Once you have uploaded and annotated your dataset in Argilla, you are ready to prepare it for training a model. Most NLP models today are trained via supervised learning and need input-output pairs to serve as training examples for the model. The input part of such pairs is usually the text itself, while the output is the corresponding annotation.

Manual extraction#

The exact data format for training a model depends on your training framework and the task you are tackling (text classification, token classification, etc.). Argilla is framework agnostic; you can always manually extract from the records what you need for the training.

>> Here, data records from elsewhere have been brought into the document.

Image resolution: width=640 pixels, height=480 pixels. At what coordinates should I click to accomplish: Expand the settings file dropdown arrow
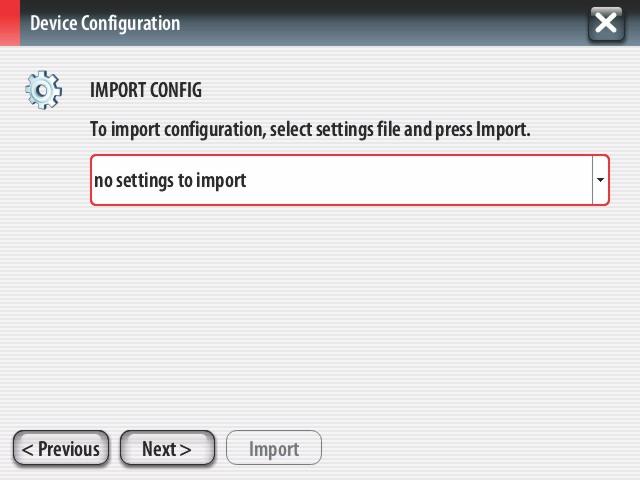coord(600,180)
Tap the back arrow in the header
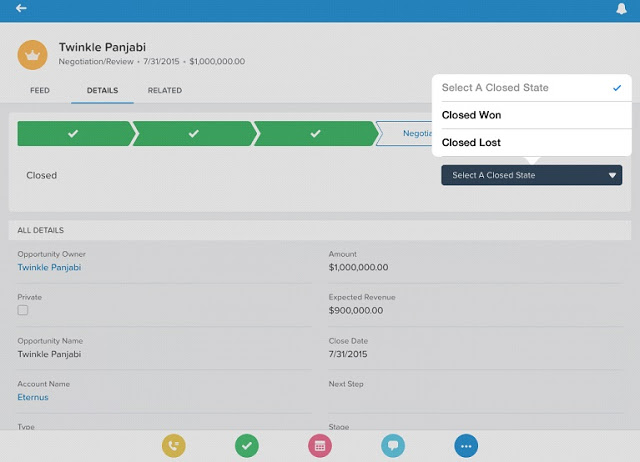This screenshot has width=640, height=462. [x=21, y=9]
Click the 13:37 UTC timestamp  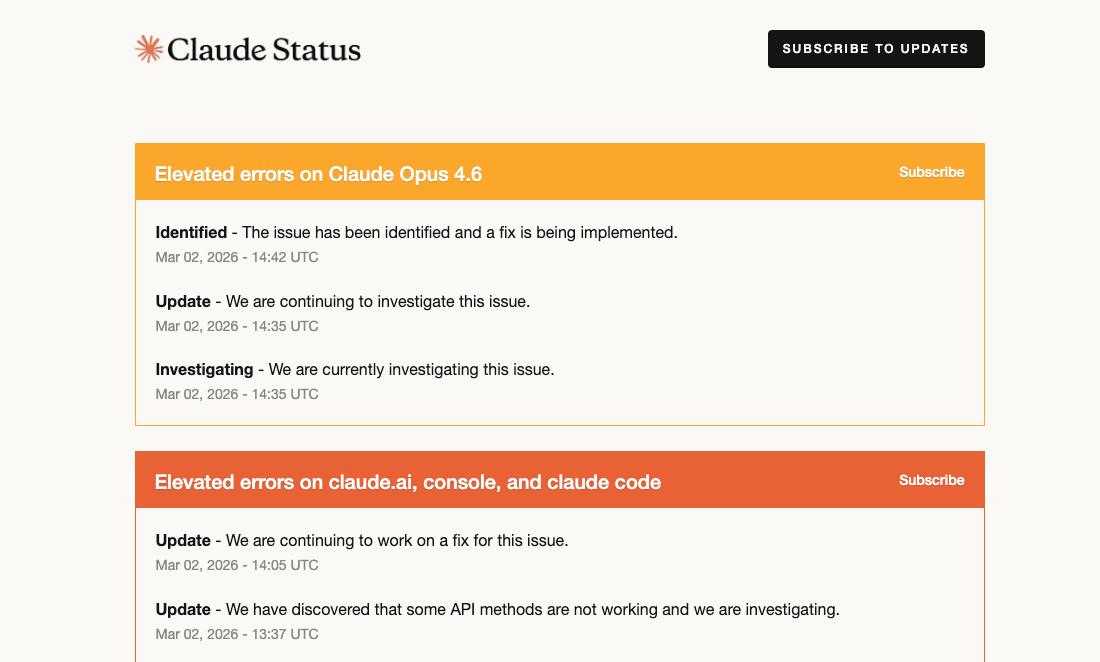[237, 634]
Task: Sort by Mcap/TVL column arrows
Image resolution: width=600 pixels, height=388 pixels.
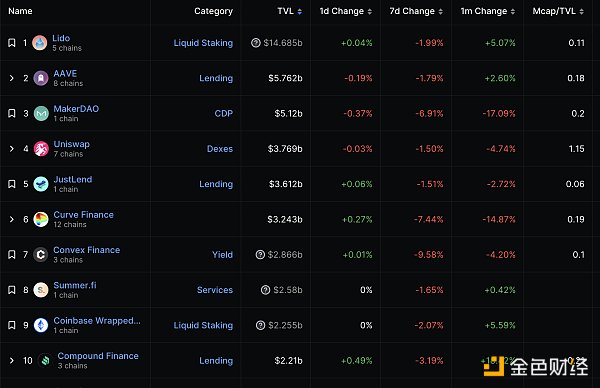Action: pyautogui.click(x=581, y=11)
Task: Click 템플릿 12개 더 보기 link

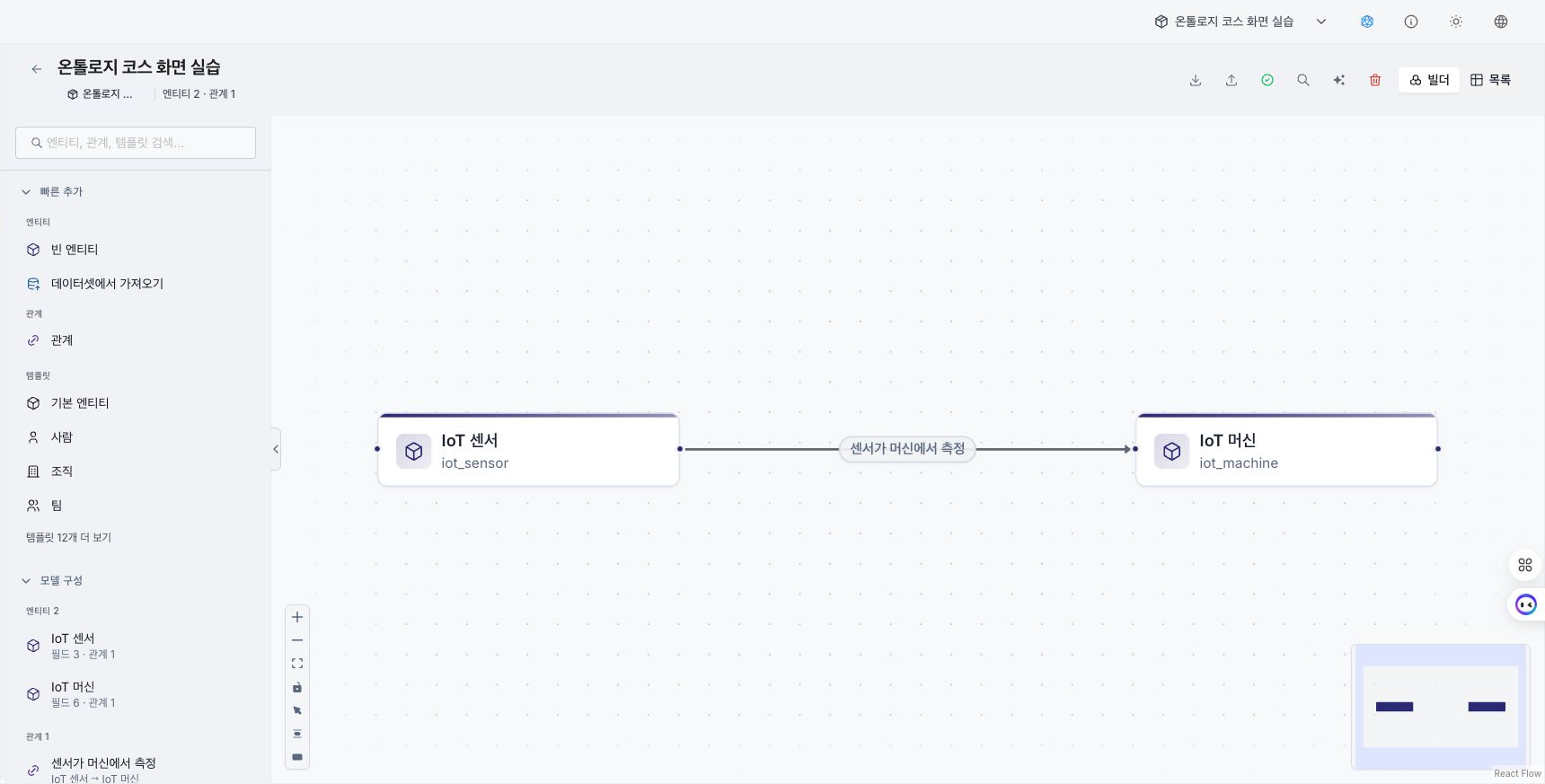Action: pyautogui.click(x=68, y=537)
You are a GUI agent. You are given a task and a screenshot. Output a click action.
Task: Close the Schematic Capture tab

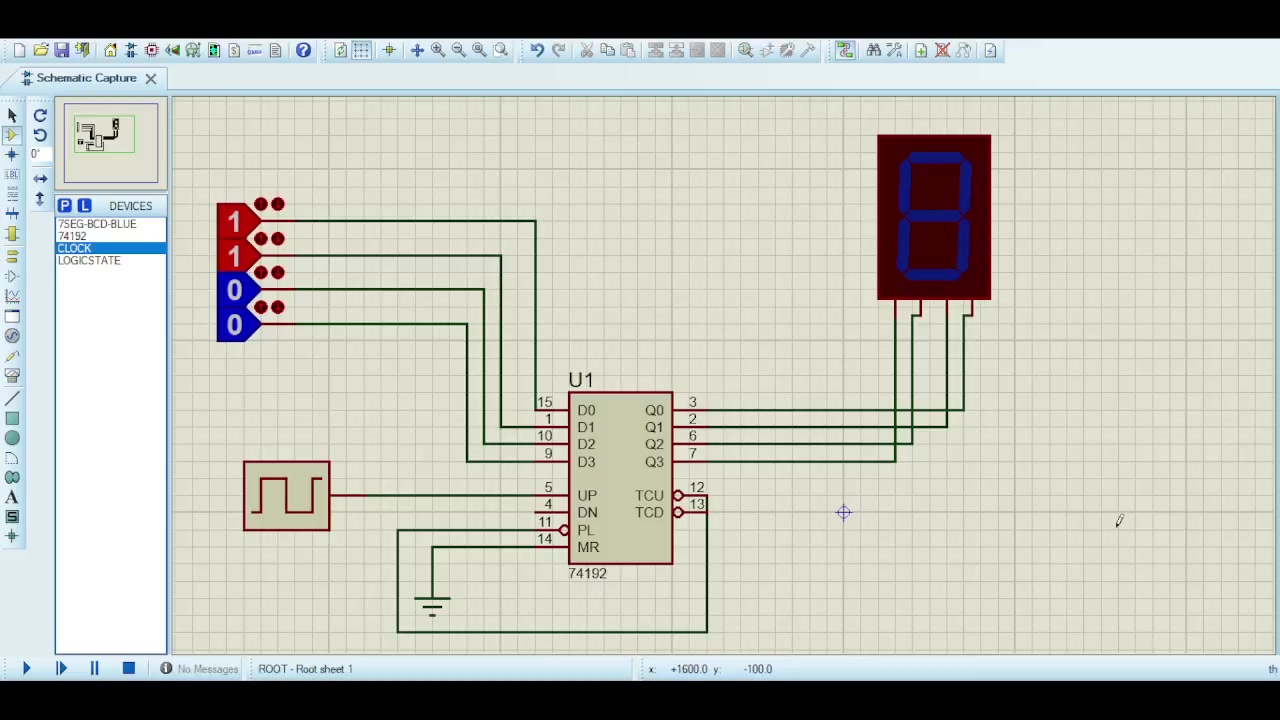150,78
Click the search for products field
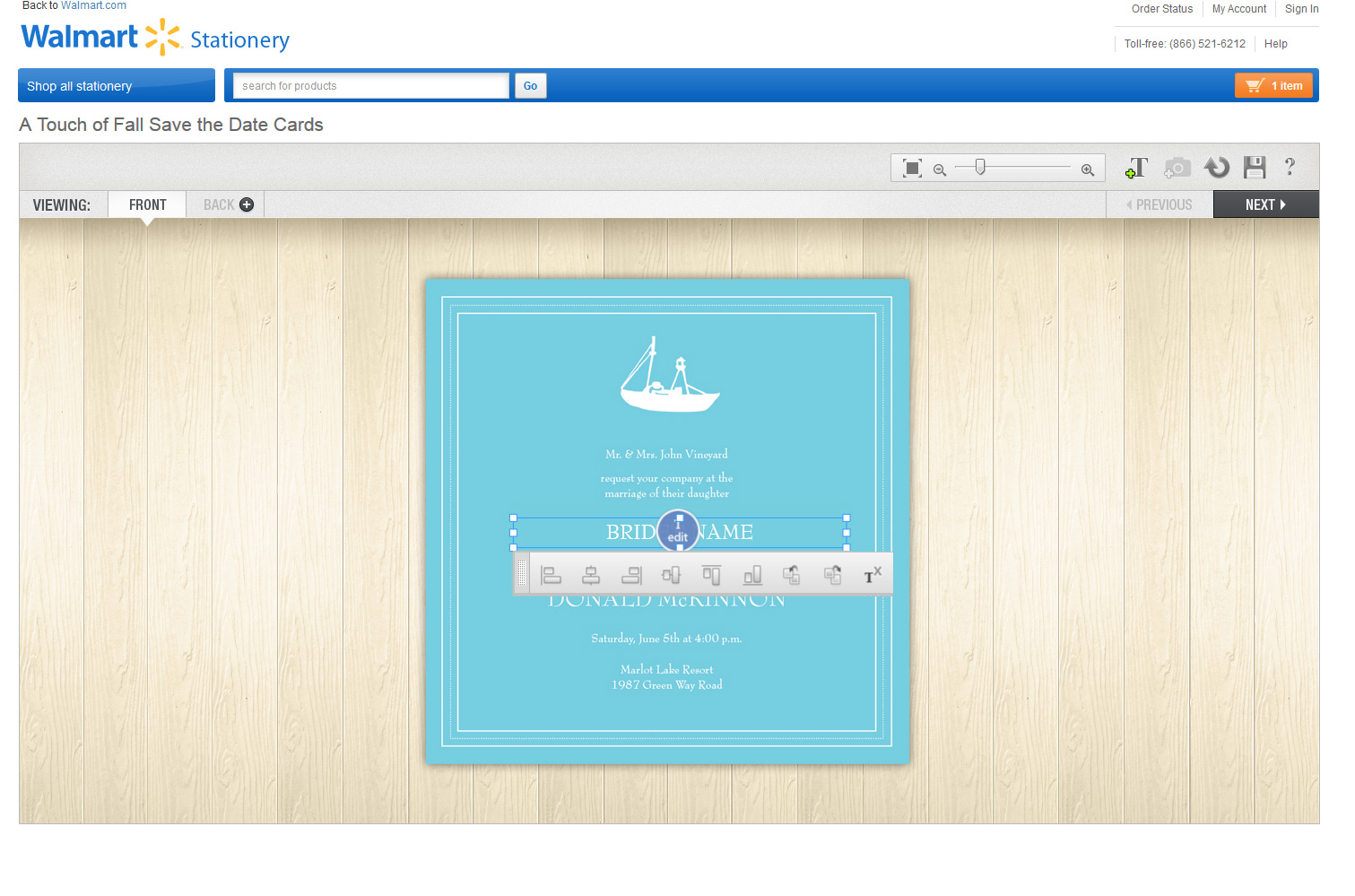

The extraction happens using the client library within a Python script, a Jupyter notebook, or another IDE. First, we have to load the annotated dataset from Argilla.

[ ]:
import argilla as rg

dataset = rg.load("my_annotated_dataset")

Note

If you follow a weak supervision approach, the steps are slightly different. We refer you to our weak supervision guide for a complete workflow.

Then we can iterate over the records and extract our training examples. For example, letโ€™s assume you want to train a text classifier with a sklearn pipeline that takes as input a text and outputs a label.

[ ]:
# Save the inputs and labels in Python lists
inputs, labels = [], []

# Iterate over the records in the dataset
for record in dataset:
    # We only want records with annotations
    if record.annotation:
        inputs.append(record.text)
        labels.append(record.annotation)

# Train the model
sklearn_pipeline.fit(inputs, labels)

Automatic extraction#

For a few frameworks and tasks, Argilla provides a convenient method to automatically extract training examples in a suitable format from a dataset.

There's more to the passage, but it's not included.